Я неодобрительно качаю головой и быстро прячусь за танцующими, пока Эд меня не заметил. Только этого мне и не хватало. Она явно приволокла его сюда против воли. Он наверняка собирался спокойно посидеть дома, а приходится топтаться среди танцующих парочек в полном одиночестве. Не удивлюсь, если это худший вечер в его жизни.

— Ты же говорила, он твой. А я все испортила. Теперь все изменилось?

Сэди вздрагивает, глаза ее поверх людских голов устремлены на Эда. Во взгляде нежность. Она резко отворачивается.

— Я поняла, он не моего типа. Слишком… живой. Прямо как ты. Вы прекрасно друг другу подойдете. Действуй! Пригласи его потанцевать.

Я скорбно качаю головой:

— Спасибо тебе, но это неподходящее место и неподходящее время. Лучше поговорим.

— Это отличное место и отличное время, — обиженно отвечает Сэди. — Он за этим и пришел! И ты тоже!

— Не придумывай, — начинаю терять терпение я. Так бы и схватила ее за плечи да хорошенько встряхнула. — Услышь меня наконец. Я должна с тобой поговорить! У меня важные новости. Не вертись. Послушай. Мне сейчас не до Эда. Гораздо важнее ты! И Стивен! И ваше прошлое! Я все для тебя узнала! Я нашла картину!

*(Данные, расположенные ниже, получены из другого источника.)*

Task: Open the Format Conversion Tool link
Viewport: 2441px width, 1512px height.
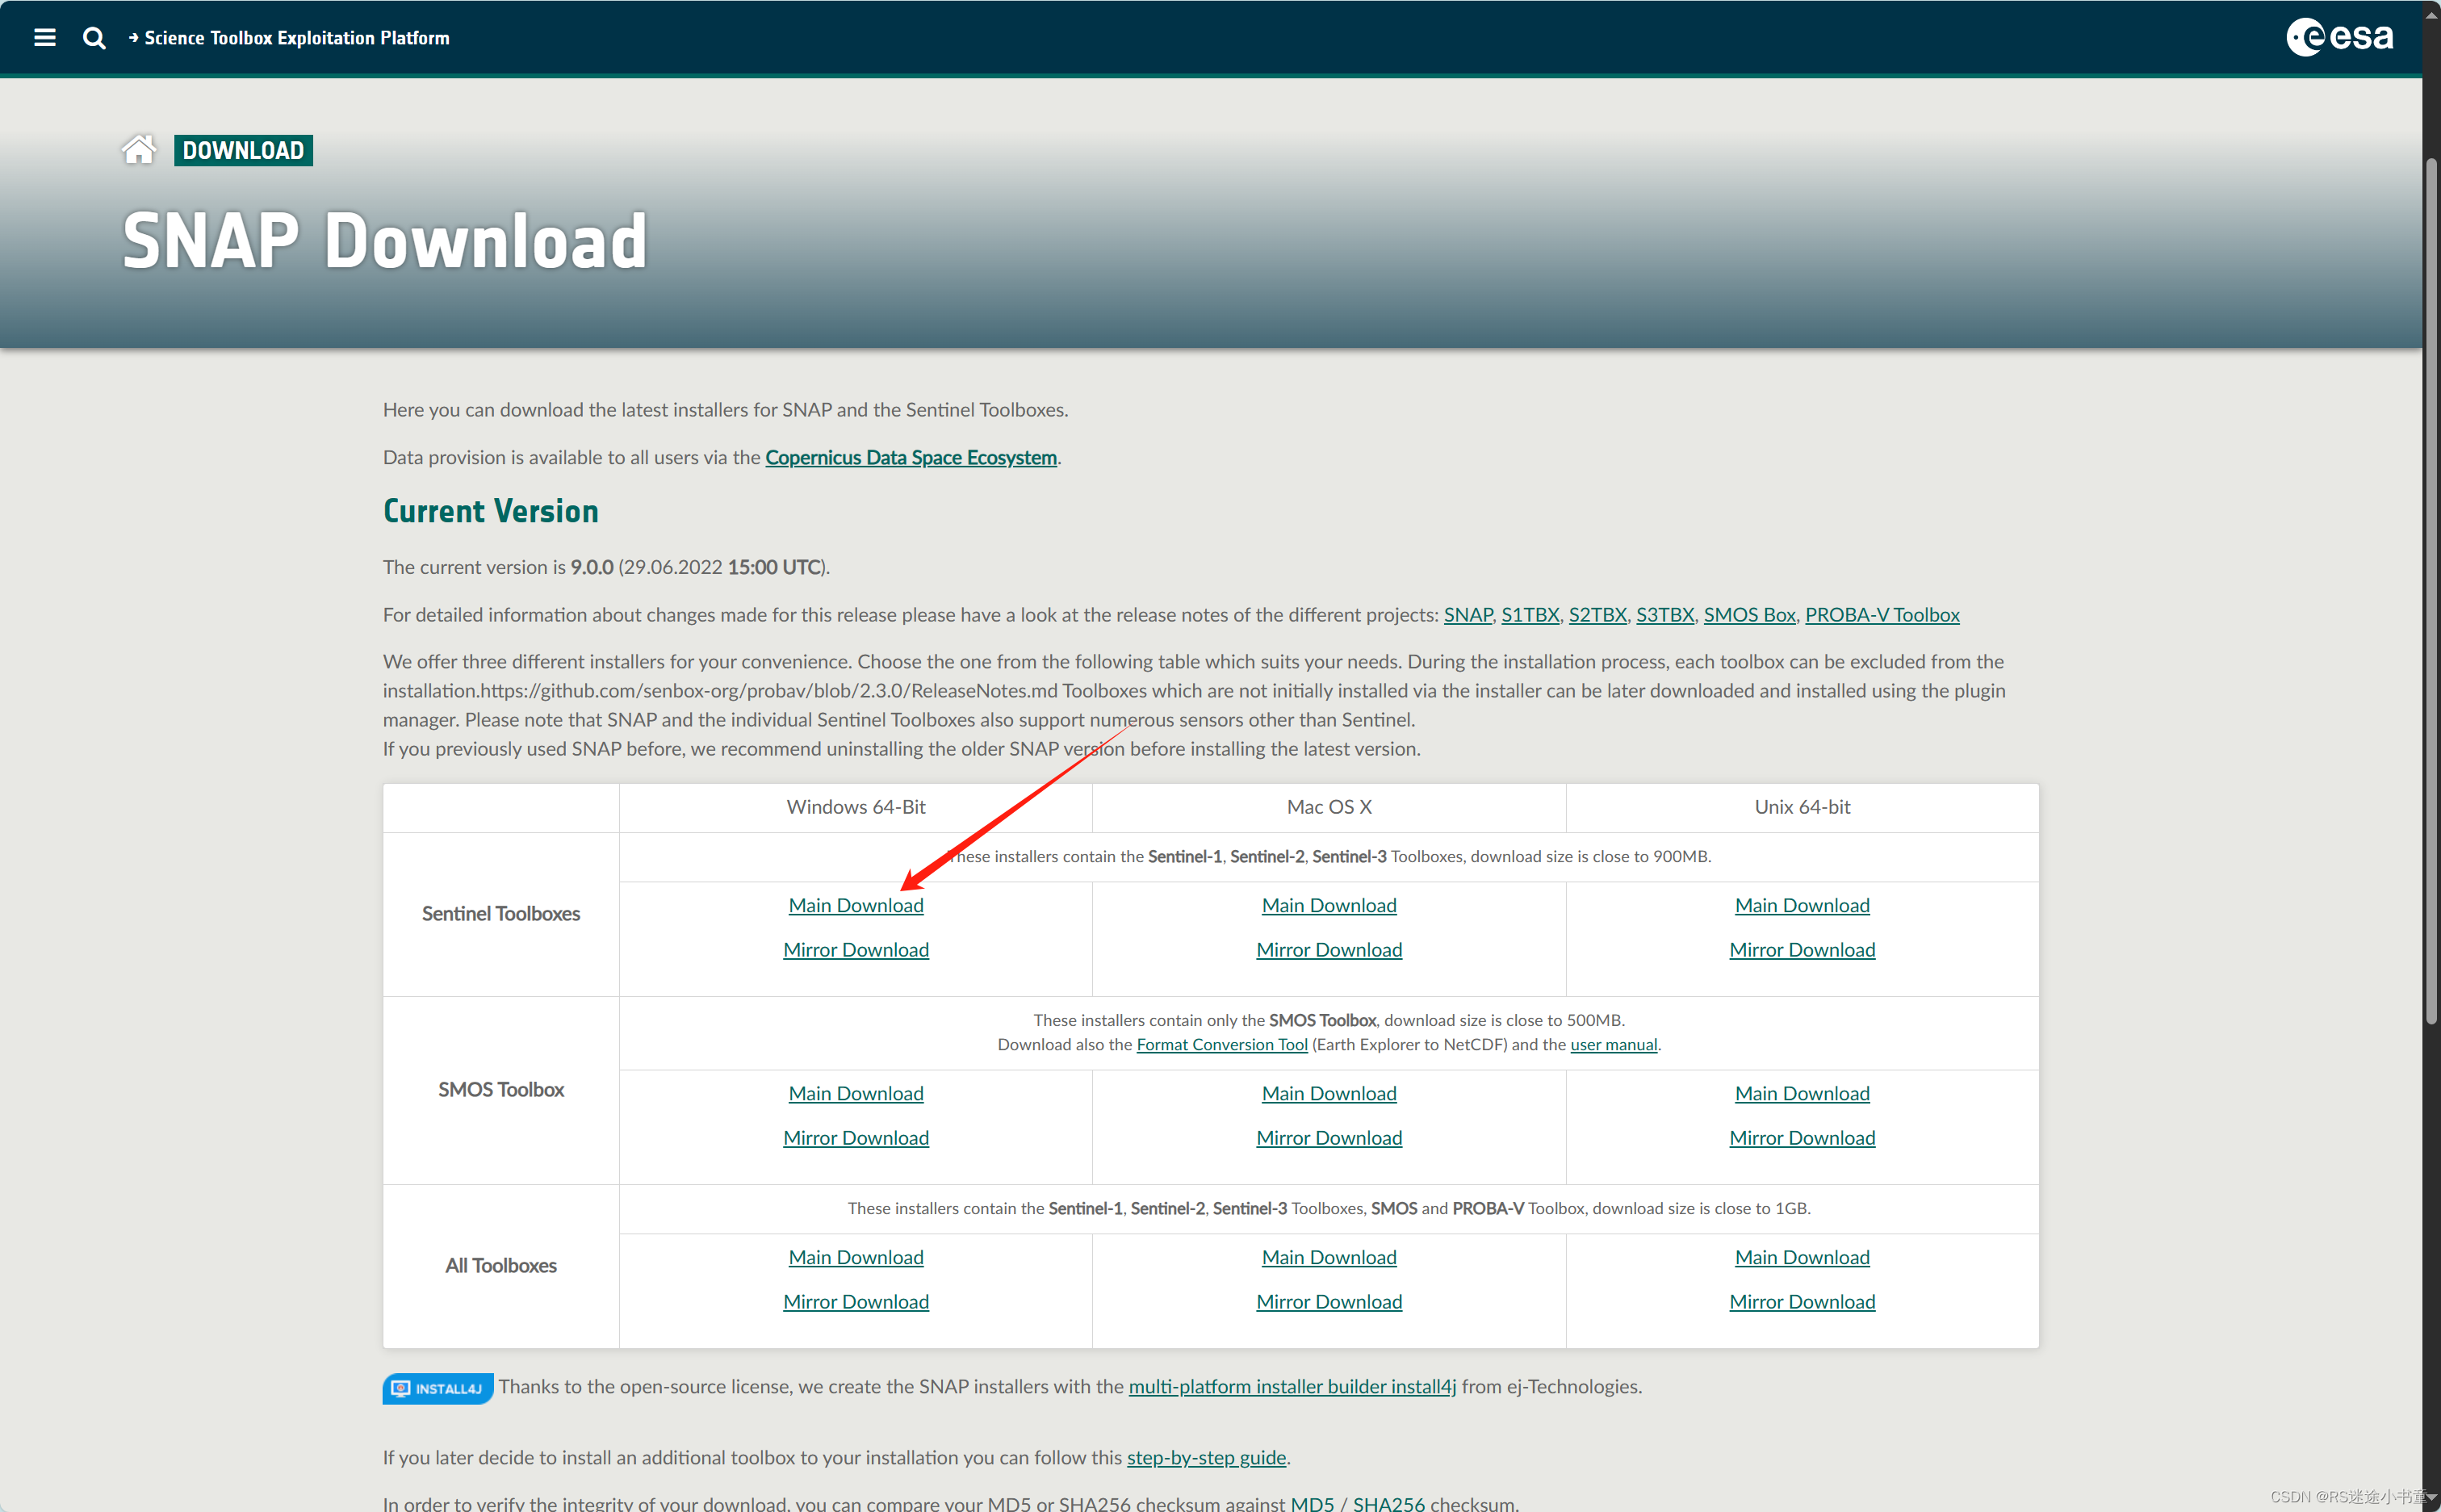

Оркестр прекратил играть, но я услышала это слишком поздно. Люди остановились, какой-то парень на сцене произносит приветственную речь. Вернее, пытается произнести, но все смотрят не на него, а на меня, потому что я как помешанная ору в пустоту.

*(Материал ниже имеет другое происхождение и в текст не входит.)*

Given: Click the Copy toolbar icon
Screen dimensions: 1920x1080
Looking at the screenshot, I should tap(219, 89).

— Простите, — бормочу я. — Не хотела вам мешать. Продолжайте, пожалуйста.

Почему я не умею растворяться в воздухе? Втайне я надеялась, что мероприятие Эду надоело и он пошел домой. Как бы не так. Как и все остальные, он пялится на меня, потом направляется ко мне, и я покрываюсь мурашками с головы до пят. Лицо его не предвещает ничего хорошего. Интересно, он слышал, как я ору?

— Ты правда нашла картину? — шепчет Сэди, глаза у нее расширенные. — Картину Стивена?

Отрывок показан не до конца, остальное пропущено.